Lo stato del clima in Europa nel 2023, il secondo anno più caldo. In due anni i ghiacciai delle Alpi hanno perso un decimo del loro volume

Il Copernicus ECMWF Climate Change Service  e la World Meteorological Organization hanno pubblicato il rapporto sullo stato del clima europeo ESOTC nel 2023. I dati sono presentati nel sito con molte infografiche
e corredati da animazioni. E’ stato l’ennesimo anno in cui gli impatti del Cambiamento Climatico hanno colpito milioni di persone.

Dai numerosi indicatori utilizzati si scopre che  il 2023 è stato l’anno più caldo o il secondo più caldo mai registrato, a seconda del dataset. I tre anni più caldi mai registrati per l’Europa si sono verificati tutti dal 2020 e i dieci più caldi dal 2007.

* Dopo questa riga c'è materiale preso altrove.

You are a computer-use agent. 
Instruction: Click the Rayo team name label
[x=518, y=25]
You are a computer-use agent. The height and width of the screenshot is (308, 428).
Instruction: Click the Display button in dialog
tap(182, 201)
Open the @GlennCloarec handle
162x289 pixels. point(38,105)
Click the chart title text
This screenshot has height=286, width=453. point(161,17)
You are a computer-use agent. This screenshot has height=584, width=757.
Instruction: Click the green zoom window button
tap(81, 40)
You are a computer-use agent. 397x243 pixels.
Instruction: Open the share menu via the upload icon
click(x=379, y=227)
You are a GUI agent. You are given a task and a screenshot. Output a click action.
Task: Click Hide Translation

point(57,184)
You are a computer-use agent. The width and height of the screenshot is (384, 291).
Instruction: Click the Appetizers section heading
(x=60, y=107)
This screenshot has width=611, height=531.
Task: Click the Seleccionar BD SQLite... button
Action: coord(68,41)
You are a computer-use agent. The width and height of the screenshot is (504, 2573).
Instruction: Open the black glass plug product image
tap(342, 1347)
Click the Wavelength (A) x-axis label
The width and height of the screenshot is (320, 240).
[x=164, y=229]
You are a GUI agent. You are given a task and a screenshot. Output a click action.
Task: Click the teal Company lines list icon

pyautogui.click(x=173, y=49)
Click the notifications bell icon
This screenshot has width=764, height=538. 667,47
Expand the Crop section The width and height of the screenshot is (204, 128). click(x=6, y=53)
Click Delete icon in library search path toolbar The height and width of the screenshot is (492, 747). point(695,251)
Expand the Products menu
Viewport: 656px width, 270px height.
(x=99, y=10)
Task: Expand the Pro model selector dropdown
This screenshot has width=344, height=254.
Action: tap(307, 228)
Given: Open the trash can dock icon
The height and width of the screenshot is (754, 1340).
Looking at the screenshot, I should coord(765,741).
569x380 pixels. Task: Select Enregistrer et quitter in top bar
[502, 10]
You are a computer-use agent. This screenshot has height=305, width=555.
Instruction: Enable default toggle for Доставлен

Il rapporto sullo stato europeo del clima rivela che l’Europa ha vissuto un numero record di giorni con “stress termico estremo” nel 2023. Dal 1970, il caldo estremo è stato la principale causa di decessi connessi al clima e al clima in Europa, con un notevole aumento dal 2000.
Le precipitazioni sono state complessivamente sopra la media del 7% con il fondamentale contributo della forte piovosità nei Paesi intorno al Mare del Nord; record di caldo per i mari, con anomalie fino a +5,5 °C in luglio e agosto nel Mediterraneo e di estensione degli incendi forestali, ma anche di portata dei fiumi in dicembre, con diffuse inondazioni in Europa centrale; inoltre i ghiacciai delle Alpi hanno perso un decimo del loro volume in appena due estati nel 2022 e 2023
Il rapporto rivela che nel 2023, un terzo della rete fluviale europea ha visto i flussi fluviali superare la soglia “alta” delle inondazioni, e il 16% superare la soglia “grave” e che la temperatura media della superficie del mare per l’oceano europeo è stata la più calda mai registrata. Parti del Mar Mediterraneo e dell’Oceano Atlantico nordorientale hanno visto la loro media annuale più calda mai registrata.